グループステージでまさかの大苦戦となったウルグアイ。逆転突破に向けて、最終節のガーナ戦では2-0で試合終盤を迎えていた。ところが、2位通過を争う韓国が、ポルトガルに勝利。そのためウルグアイは得失点差の関係であと1点が必要になった。
アディショナルタイムは8分──。すでにベンチに下がっていたスアレスはピッチで戦う仲間たちを心配そうに見つめる。しかし無情にも終了のホイッスルが吹かれると、ユニフォームで顔を覆い涙した。自身にとっては最後のW杯。残酷な結末に、そのまま立ち上がることができなくなった。
1点の重みを痛感したのはウルグアイだけではない。
グループステージ最終節でクロアチアと対戦したベルギーは、この試合に勝利しなければノックアウトステージ進出の望みが絶たれる危機的な状況だった。

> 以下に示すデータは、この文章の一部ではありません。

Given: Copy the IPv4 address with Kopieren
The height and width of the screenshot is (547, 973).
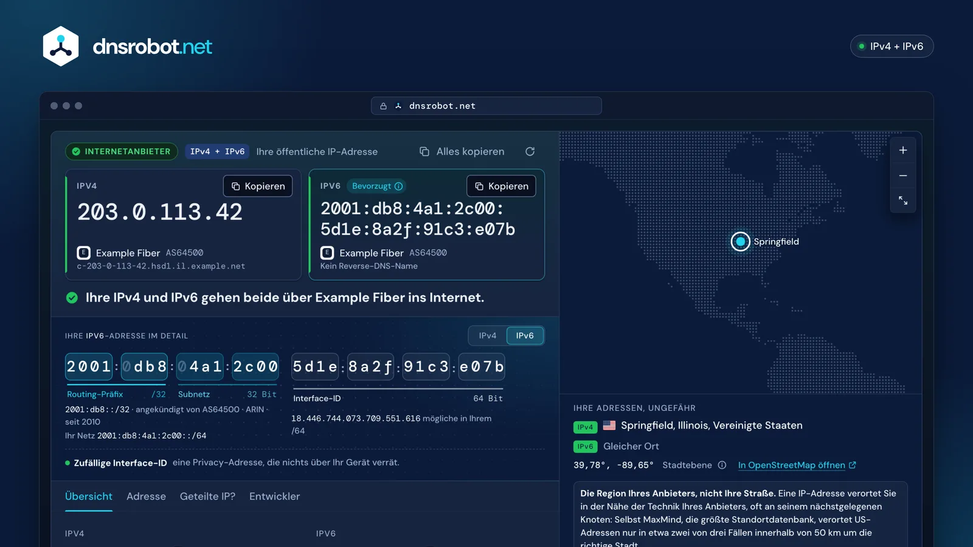Looking at the screenshot, I should click(258, 186).
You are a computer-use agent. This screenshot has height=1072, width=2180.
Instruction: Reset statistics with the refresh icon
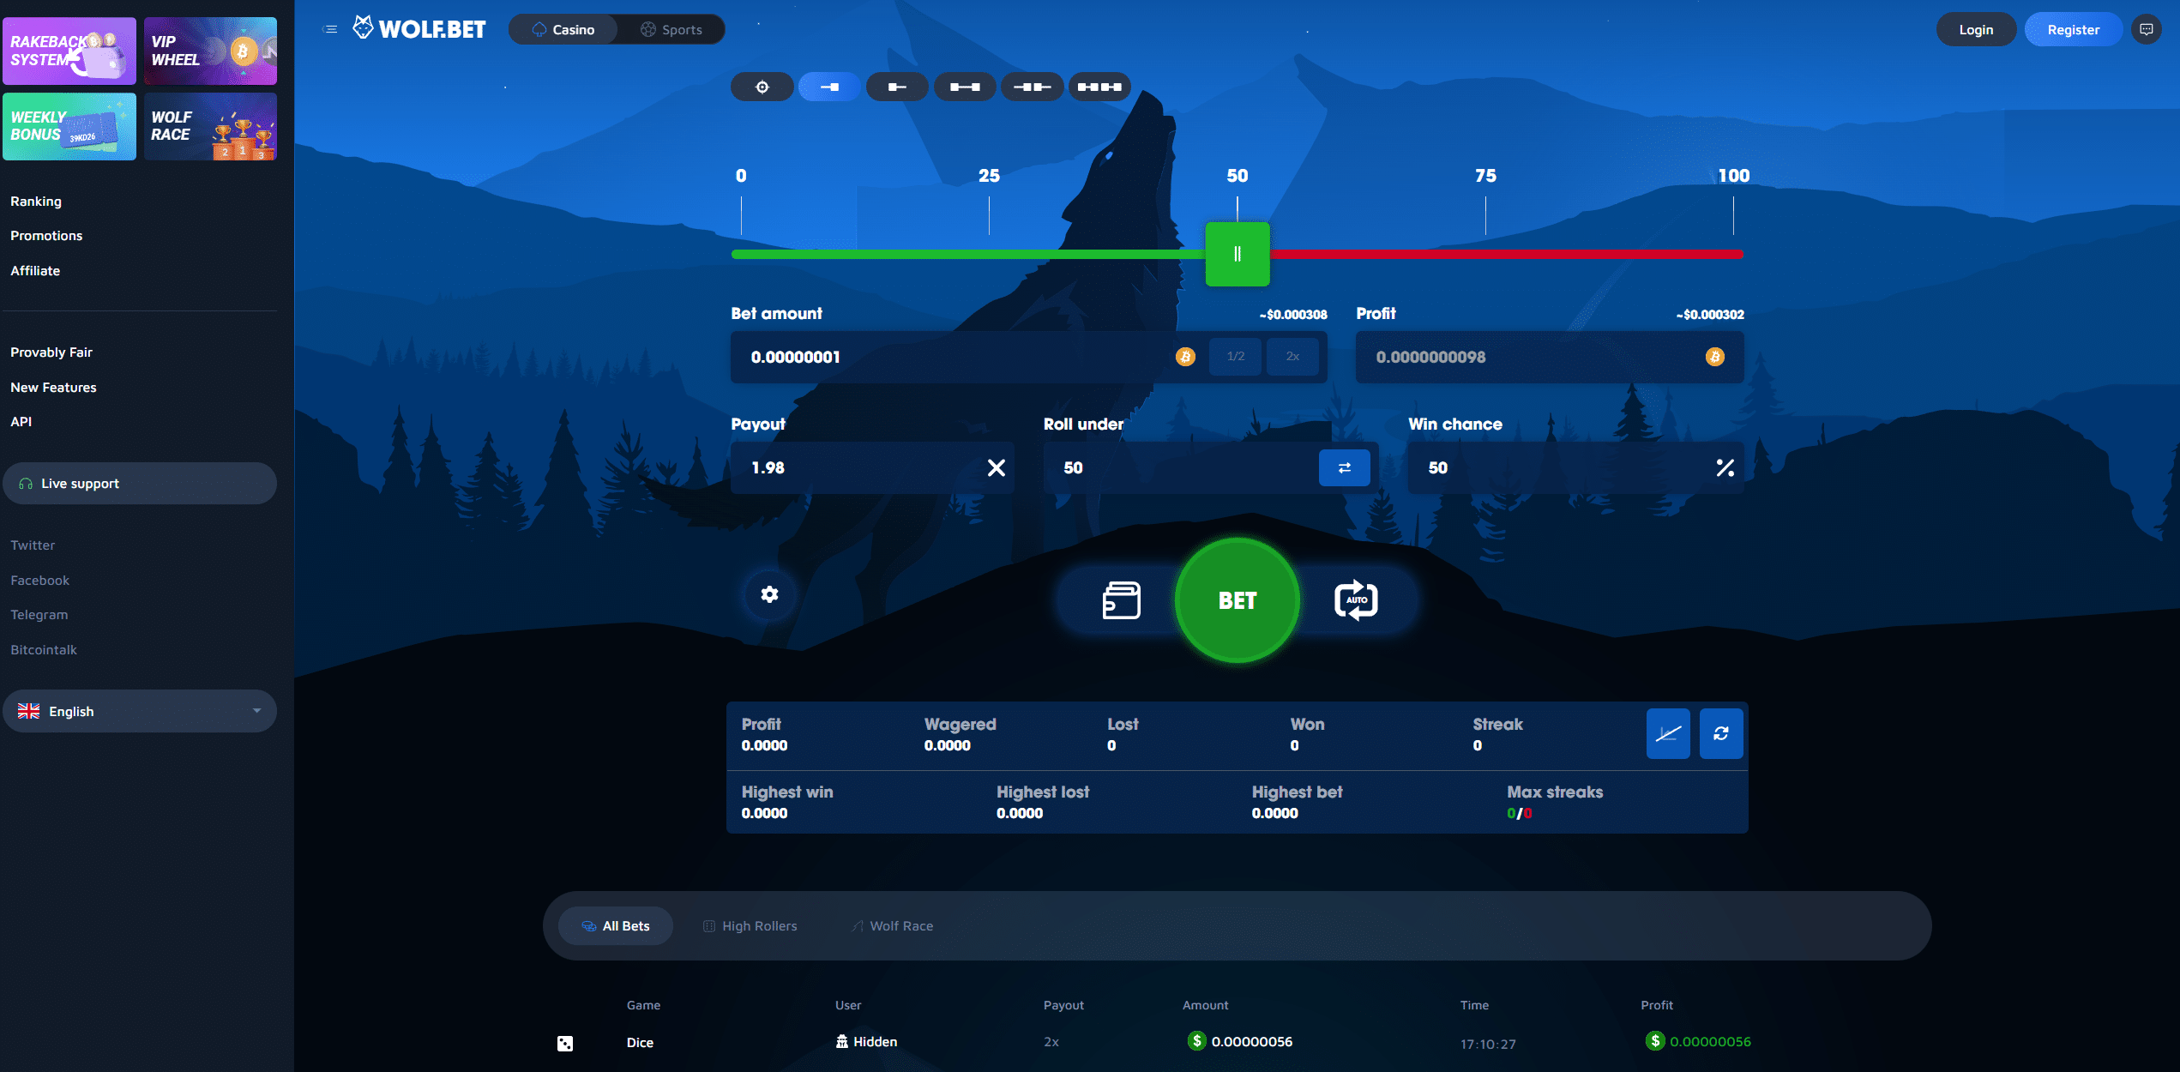pyautogui.click(x=1721, y=733)
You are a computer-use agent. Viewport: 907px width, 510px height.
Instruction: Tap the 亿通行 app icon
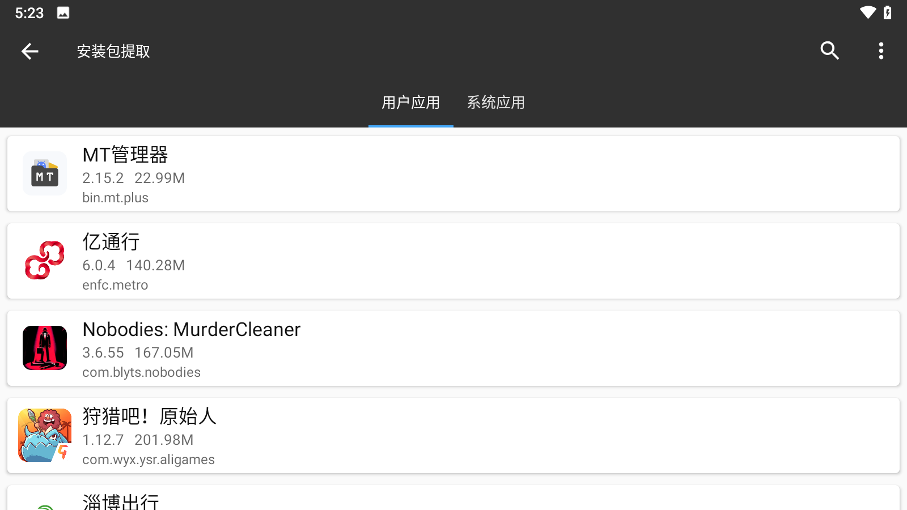(44, 261)
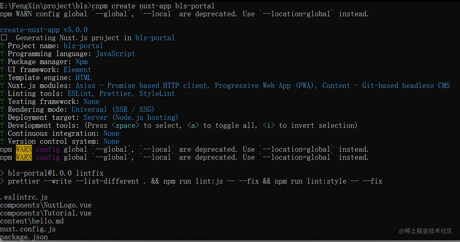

復帰したロメル・ルカクが、再三にわたってクロアチアゴールを脅かすも決めきれない。すると試合はゴールレスのまま終了。決定機を決めれきれなかったルカクは、コーチを務めるアンリ氏の胸の中で号泣。試合後もベンチに座り込んで悲しみに暮れた。黄金世代と言われたベルギーにとっては、予想もしなかった幕切れとなった。
優勝候補の1つに挙げられていたブラジルだったが、準々決勝で涙を流した。
ゴールレスで迎えた105分にネイマールの得点で先制。そのままブラジルが逃げ切るかと思われたが117分に同点ゴールを許して勝敗はPK戦に委ねられた。すると4-2で迎えた4人目のキッカー、マルキーニョスがポストに当ててしまい、この瞬間、ブラジルの敗退が決まった。
PKを外したマルキーニョスはもちろん、多くの選手たちがその場で頭を抱えて倒れ込む。ネイマールも、ダニエウ・アウベスに抱き抱えながら人目を憚らず涙した。
そして最も印象的だったのは、ポルトガルのクリスティアーノ・ロナウドだろう。
準々決勝のモロッコ戦では1点ビハインドの中、途中出場を果たした。エースとしてゴールが求められたが、結果は0-1の敗戦。終了のホイッスルとともに、涙を堪えゆっくりとドレッシングルームへと歩み出すロナウド。しかしスタジアム内に入った瞬間から、堪えきれず涙を流した。
勝利の歓喜と敗北の涙は常に表裏一体。残り4試合、そこにはどんなドラマが待っているのだろうか。